- Input records -
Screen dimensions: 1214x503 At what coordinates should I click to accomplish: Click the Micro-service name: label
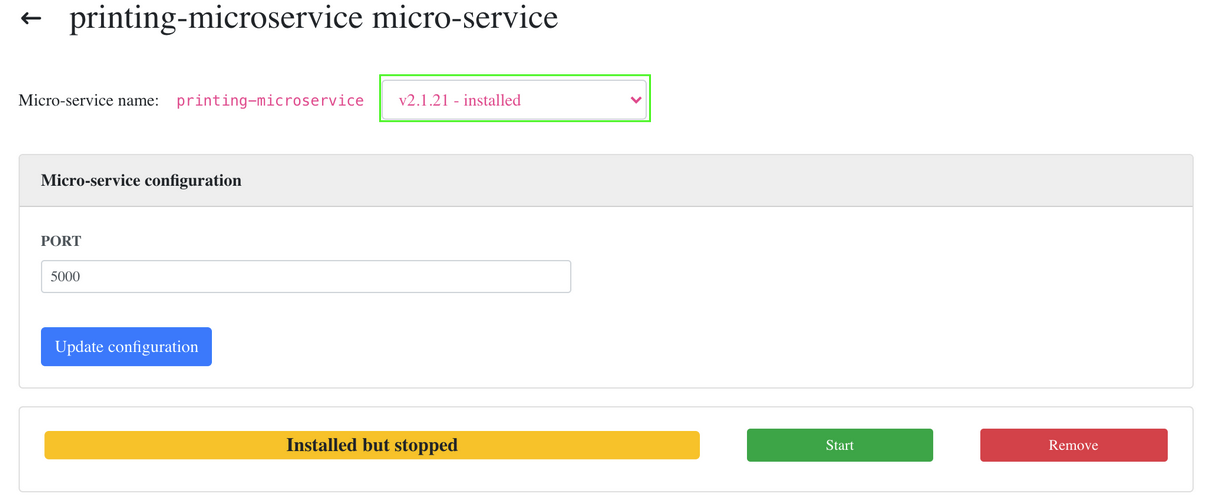[89, 100]
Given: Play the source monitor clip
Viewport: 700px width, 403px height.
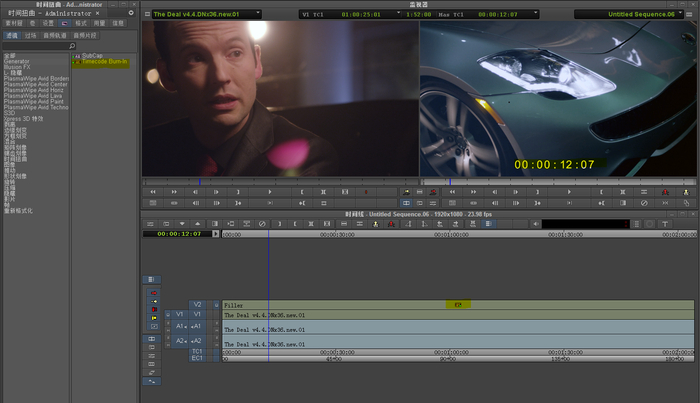Looking at the screenshot, I should (x=270, y=191).
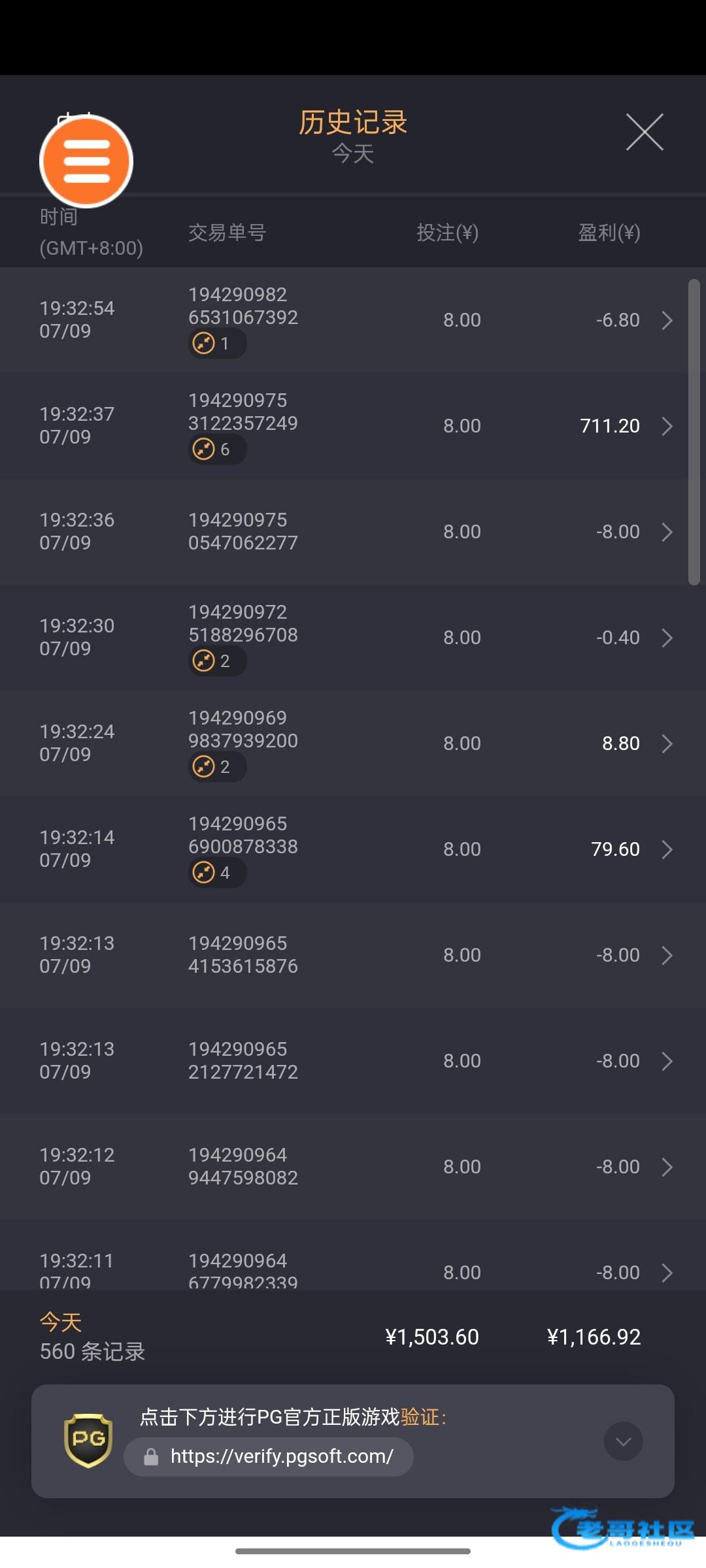This screenshot has width=706, height=1568.
Task: Open the orange hamburger menu button
Action: pyautogui.click(x=86, y=161)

- Work to complete -
Each line of the listing above belongs in the answer exactly as written; the pictures do not.

- Completed exercise -
Screen dimensions: 1214x503 At what coordinates should I click to accomplish: Click the Micro-service name: label
[89, 100]
Given: Play the source monitor clip
Viewport: 700px width, 403px height.
Looking at the screenshot, I should (x=270, y=191).
This screenshot has width=706, height=1568.
Task: Open the orange hamburger menu button
Action: pyautogui.click(x=86, y=161)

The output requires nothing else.